**Data extracts**

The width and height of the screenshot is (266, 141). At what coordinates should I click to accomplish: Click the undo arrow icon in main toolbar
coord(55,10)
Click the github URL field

---

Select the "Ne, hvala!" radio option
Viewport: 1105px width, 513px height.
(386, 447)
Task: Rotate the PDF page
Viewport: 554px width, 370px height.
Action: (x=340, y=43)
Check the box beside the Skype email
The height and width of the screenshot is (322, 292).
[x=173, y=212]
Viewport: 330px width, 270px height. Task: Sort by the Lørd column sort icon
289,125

---

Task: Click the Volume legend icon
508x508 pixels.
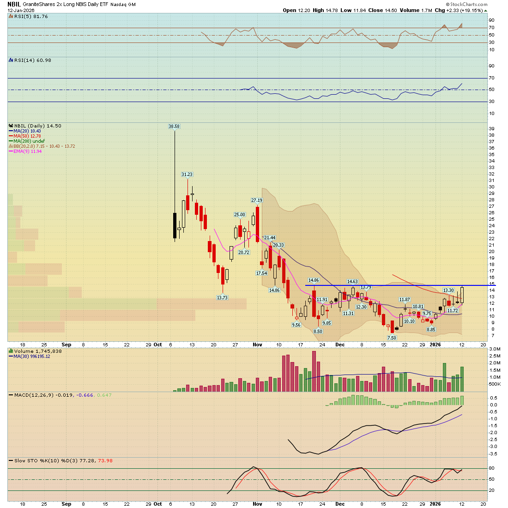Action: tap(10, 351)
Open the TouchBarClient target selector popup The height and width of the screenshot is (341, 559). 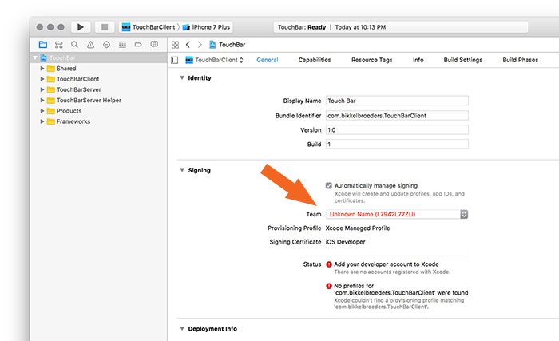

**Work instructions**
Reproduce only the lines above, starting at the line with "The width and" and ending at the line with "Click the github URL field", exactly as written.

**Answer section**
The width and height of the screenshot is (266, 141). At what coordinates should I click to accomplish: Click the undo arrow icon in main toolbar
coord(55,10)
Click the github URL field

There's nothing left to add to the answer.